Per contra, the Respondent submitted that the guarantee was never validly invoked and a notice was merely a loan recall notice, not an invocation of the guarantee. It was further submitted that the balance sheets signed by suspended directors were signed subsequent to initiation of the CIRP and therefore were authorised and invalid under section 17 of the IBC.
It was further contended that No balance sheet was approved by the shareholders or filed with the Registrar of Companies. Since the guarantor did not personally sign or authorised any acknowledgment, section 18 of the Limitation Act could not apply.
Findings:
Rejecting the respondent's objections, the Tribunal held that the petition was filed within limitation.

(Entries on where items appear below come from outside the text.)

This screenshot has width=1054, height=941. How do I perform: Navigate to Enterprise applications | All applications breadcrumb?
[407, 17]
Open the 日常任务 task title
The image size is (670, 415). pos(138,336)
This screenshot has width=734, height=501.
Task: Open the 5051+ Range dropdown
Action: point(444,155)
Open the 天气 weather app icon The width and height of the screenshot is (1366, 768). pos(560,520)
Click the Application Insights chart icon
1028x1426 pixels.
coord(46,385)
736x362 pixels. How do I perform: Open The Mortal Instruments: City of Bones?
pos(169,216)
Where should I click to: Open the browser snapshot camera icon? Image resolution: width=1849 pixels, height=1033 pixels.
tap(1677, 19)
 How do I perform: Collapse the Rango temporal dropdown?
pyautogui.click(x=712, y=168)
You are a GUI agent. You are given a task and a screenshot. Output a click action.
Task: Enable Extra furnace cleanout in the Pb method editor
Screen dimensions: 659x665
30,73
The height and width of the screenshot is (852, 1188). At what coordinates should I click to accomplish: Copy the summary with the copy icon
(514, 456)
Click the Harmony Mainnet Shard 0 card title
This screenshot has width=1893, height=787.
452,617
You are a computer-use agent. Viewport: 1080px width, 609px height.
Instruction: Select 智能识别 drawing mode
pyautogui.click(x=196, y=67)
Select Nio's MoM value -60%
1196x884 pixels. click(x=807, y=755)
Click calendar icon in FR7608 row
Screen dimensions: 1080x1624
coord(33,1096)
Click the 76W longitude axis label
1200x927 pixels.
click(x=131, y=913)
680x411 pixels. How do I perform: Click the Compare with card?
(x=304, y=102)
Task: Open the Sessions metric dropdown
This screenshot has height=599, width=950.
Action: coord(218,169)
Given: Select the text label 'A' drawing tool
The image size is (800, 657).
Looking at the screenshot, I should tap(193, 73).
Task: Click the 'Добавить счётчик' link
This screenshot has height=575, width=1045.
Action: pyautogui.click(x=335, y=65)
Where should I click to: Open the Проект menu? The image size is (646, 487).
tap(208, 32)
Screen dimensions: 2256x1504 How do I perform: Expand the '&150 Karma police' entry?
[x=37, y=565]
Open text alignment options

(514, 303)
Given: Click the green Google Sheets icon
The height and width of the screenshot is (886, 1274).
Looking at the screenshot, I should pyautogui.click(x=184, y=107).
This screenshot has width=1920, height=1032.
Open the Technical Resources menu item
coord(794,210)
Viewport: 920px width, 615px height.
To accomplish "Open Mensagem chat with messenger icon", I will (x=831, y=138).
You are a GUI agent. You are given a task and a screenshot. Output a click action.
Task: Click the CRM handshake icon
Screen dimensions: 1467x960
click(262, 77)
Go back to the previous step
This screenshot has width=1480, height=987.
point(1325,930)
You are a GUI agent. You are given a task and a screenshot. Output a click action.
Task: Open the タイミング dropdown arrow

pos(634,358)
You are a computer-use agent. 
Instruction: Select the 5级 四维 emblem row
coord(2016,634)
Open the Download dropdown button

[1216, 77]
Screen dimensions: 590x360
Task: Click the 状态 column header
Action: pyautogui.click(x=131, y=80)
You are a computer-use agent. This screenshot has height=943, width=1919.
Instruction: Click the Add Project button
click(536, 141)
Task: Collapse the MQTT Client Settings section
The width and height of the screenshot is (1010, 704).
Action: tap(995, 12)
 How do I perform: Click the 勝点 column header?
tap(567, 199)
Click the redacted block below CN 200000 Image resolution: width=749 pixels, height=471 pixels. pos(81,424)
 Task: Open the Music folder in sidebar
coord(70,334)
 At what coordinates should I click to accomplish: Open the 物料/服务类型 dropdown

It further rejected the plea that since the balance sheets were signed during CIRP, they will not constitute valid acknowledgments holding that the balance sheets up to FY 2019–20 signed by directors constituted a valid acknowledgment under section 18 of the Limitation Act.
“The mere fact of a company entering insolvency does not relieve the suspended directors from their statutory duty to sign annual financial statements under Sections 129 and 134 of the Companies Act, 2013. Such acknowledgments, even during CIRP, are binding and valid,” the Bench observed.
Relying on clause 12 and 19 of the Deed, the Tribunal held that “Any acknowledgment or admission made by the borrower shall be deemed to have been made by or on behalf of the guarantor and shall be binding upon each of them. The guarantor, having executed such a clause, cannot now deny its effect.”
The Tribunal referred to section 128 of the Contract Act to hold that the liability of the guarantor is co-extensive with that of the borrower. Therefore, any acknowledgment by the corporate debtor validly extends the limitation period against the guarantor also. Relying on Syndicate Bank, the Tribunal observed that “acknowledgment of liability by the principal debtor renews limitation against both the debtor and the surety.”
The Tribunal further held that the recall notice expressly required payment within 7 days and warned that a strict legal action would be taken against the guarantor. Therefore, it was a valid invocation of the guarantee. The plea that the guarantee was not invoked is factually incorrect.
The Tribunal distinguished SBI v. Deepak Kumar Singhania from the present case holding that in that case no demand or recall was issued before filing an application under section 95 of the IBC unlike the present case.
Accordingly, the present appeal was allowed and the impugned order was set aside.